DEVELOPMENT OF GRAPHEME-TO-PHONEME CONVERSION MODEL FOR ARMENIAN LANGUAGE
Keywords:
Grapheme-to-Phoneme (G2P, Armenian language, neural networks, Text-to-Speech (TTS), Conformer-CTC, International Phonetic Alphabet (IPA).Abstract
The paper presents the development of a grapheme-to-phoneme (G2P) conversion model for the Armenian language. The G2P process is a crucial component in the creation of Text-to-Speech (TTS) systems, directly impacting the quality of synthesized speech. Current approaches for Armenian G2P conversion demonstrate limited accuracy, as evidenced by high error rates of 96.60% WER and 36.15% PER in the existing tools like phonemizer. This research addresses these challenges by developing a comprehensive solution including a specialized dataset and neural network model. We begin by analyzing the specific phonological characteristics of Armenian, including context-dependent pronunciation rules and unique sound-symbol relationships that complicate automated transcription. To address the lack of publicly available resources, we have created a dataset containing 17,862 Armenian word-phoneme pairs by automatically collecting and processing data from Wiktionary using a multi-layered analysis system with robust quality control mechanisms.

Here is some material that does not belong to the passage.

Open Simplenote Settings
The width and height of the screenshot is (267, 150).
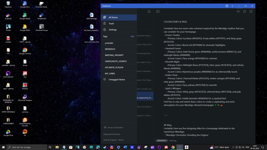point(113,30)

The analysis of this dataset revealed complex mapping patterns between Armenian graphemes and phonemes, with distribution characteristics following Zipf's law and a wide variety of contextual dependencies. Using this dataset, we developed a Conformer-CTC neural network model with approximately 12.3 million trainable parameters, featuring self-attention mechanisms and convolutional modules specifically designed to capture both local and global linguistic patterns. Evaluation shows that our model achieves a 16.13% Word Error Rate (WER) and a 17.36% Phoneme Error Rate (PER), representing an 80.47% and 18.79% improvement respectively over the existing solutions.